Monday Recap: Overdosing on Kool-Aid ain't pretty

Posts you might have missed last week, while Big Al became Big Man on campus:
  • Cancel my paper! Circulation plunged at New Jersey's Courier News, where publisher Ketan Gandhi is still missing in action.
  • Bad blogger: Readers spanked me over my annual shareholders meeting coverage. (Software, it turns out, isn't foolproof.)
  • Binge drinker: Gannett lifer Sue Clark-Johnson mainlined the purple stuff when she wrote her farewell speech.

14 comments:

  1. Jim - Given SCJ's upcoming departure, I thought you'd be interested in the last words of her predecessor, Gary Watson.

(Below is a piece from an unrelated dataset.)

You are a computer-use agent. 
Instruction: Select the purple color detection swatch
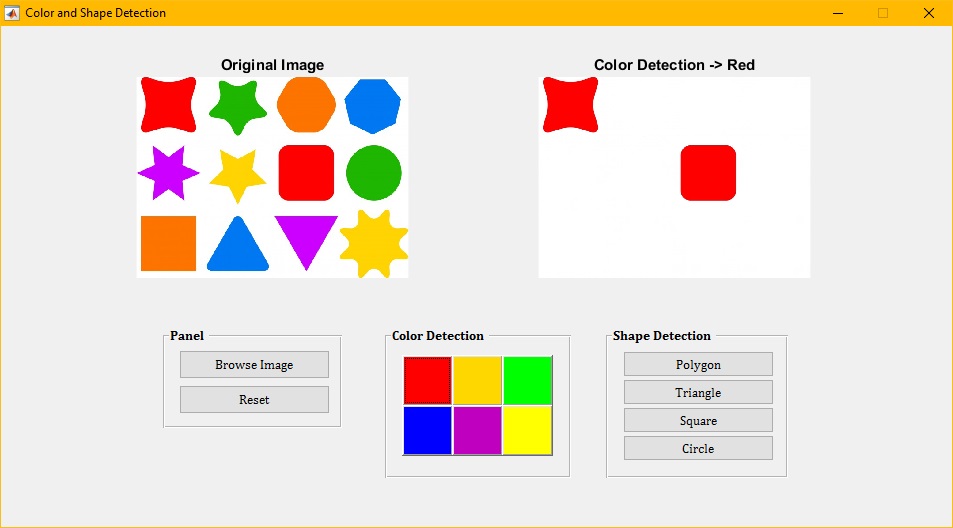pos(478,430)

    Two points of interest not contained below: he had all of Gannett's publishers together at a conference in McLean on August 22nd, yet didn't share it there, and the most intesting of all, the word file was named, friends not.


    VIA E-MAIL

    September 2, 2005


    TO: Gannett Friends

    FROM: Gary Watson


    Dear One and All:

    It is with a mixture of emotions that I inform you I am retiring at the end of September.

    It’s been an incredible run with great people and the best company. But after spending two-thirds of my life with Gannett and half that time herding cats in the Newspaper Division, it’s time to go.

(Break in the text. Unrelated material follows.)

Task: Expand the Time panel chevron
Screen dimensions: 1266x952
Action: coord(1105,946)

    Sure, I will miss the budgeting process and the monthly explanations about why our NIBT has fallen short of the budget AGAIN. And the lack of those periodic meetings with the Wall Street types will leave a definite void.

    But even more so, I will miss the challenge and excitement of working with you in continuing to reshape our businesses to ensure they will remain viable and prosperous in the years and decades to come.

    Actually, I’m looking forward to the most complex strategic or tactical decision I must make on a given day is whether to hit an 8-iron or 9-iron on whether my next international travel destination will be London or Rome.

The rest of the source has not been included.